What to do — From the router table thread below, write out word for word the passage starting at "# New Router" and ending at "table and top.".

Text section —
# New Router Table - Oak Park Style...



## challagan (Feb 7, 2006)

Well my butt and back is dragging. Got up early and cut all the pieces for the lower cabinet and the router table cabinet. My Bench Dog does not have a lot of surface space and I wanted to be able to use the Incra set up and this makes that possible and more room on top for using the Gifkin jig and I really like the Oak Park design of table and top. 

Still got to hook up the DW 625. Cabinetry was made and constructed 99% with pocket holes.. other than the dado's in the sides pieces the drawers are pocket holed as well. Ok, now to take some pain reliever and wait to tomorrow to put some knobs on the drawers and put the router in, fix up the Incra jig etc. The mini table fits neatly on the bottom with some other stuff and the top shelf will hold all the OP fences, Incra jig, Gifkin stuff etc. Height is 42 inches .. just perfect for me probably too high for some. I don't like to have to bend over anymore than I have too and saves on back cramps 

Corey


----------



## Mike (Nov 22, 2004)

Nice job so far Corey. Are you putting doors on the bottom? Will you be staining this? A suggestion: most people run the dust hose out the front where they trip over it. Perhaps run it out the side?


----------



## AxlMyk (Jun 13, 2006)

Now that's what a good long day in the shop can produce.. Good job..


----------



## challagan (Feb 7, 2006)

Thanks fellas, I appreciate it. Mike, I will not be putting a door on it. My Benchdog has a door on it and it is always in the way for me. That's one of the things I like about the OP table design is the open front. I will be putting my switch on the side. The DC I definitely do not want it coming out the front, I want to go out the back or the side is a good idea with a quick connect but I have some work to do cannibalizing a 2 1/2 hose I have. I also have to rework my cross bracing as it interferes with the OP dust chutes. I won't stain it but I will put a couple coats of satin gloss poly or maybe minwax antique oil. 

Corey

P.S. I see now you said the bottom on the doors... not sure on that... I just might do that. I made it to fit a certain spot and not sure it will fit when stored away with doors on it. Will have to thing about that. I guess I could use some 1/2 stock that sits on the bottom skirt and that would work.


----------



## Mike (Nov 22, 2004)

Data provided —
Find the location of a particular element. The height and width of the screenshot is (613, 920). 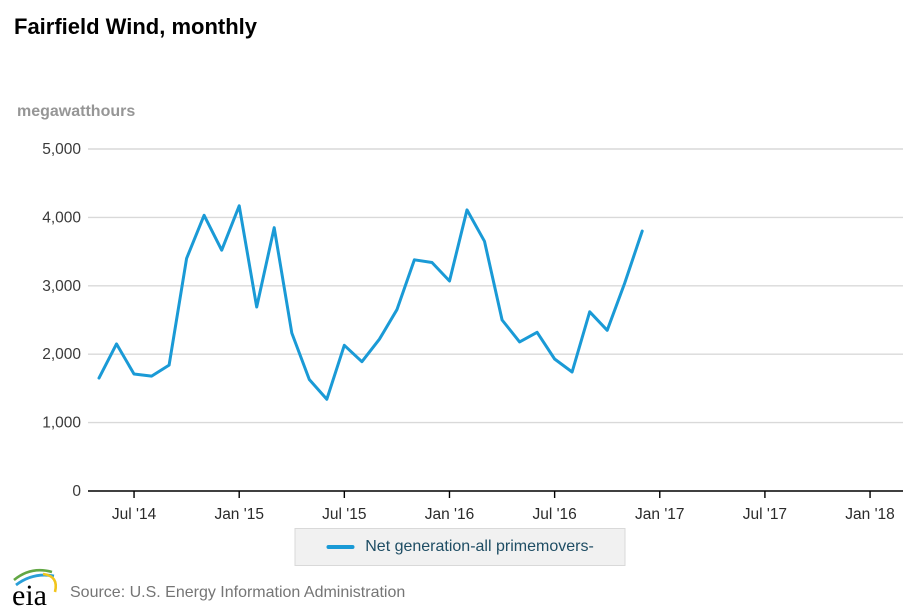

y-axis-tick-label: 2,000 is located at coordinates (62, 354).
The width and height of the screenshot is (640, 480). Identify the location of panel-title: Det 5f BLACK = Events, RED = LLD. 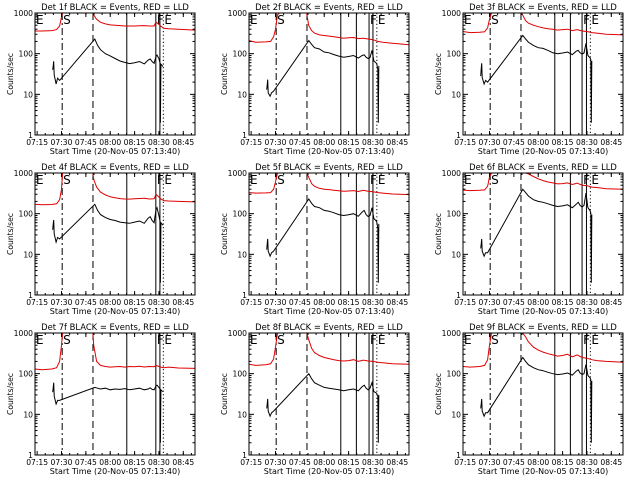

Answer for the task —
# New Router Table - Oak Park Style...



## challagan (Feb 7, 2006)

Well my butt and back is dragging. Got up early and cut all the pieces for the lower cabinet and the router table cabinet. My Bench Dog does not have a lot of surface space and I wanted to be able to use the Incra set up and this makes that possible and more room on top for using the Gifkin jig and I really like the Oak Park design of table and top.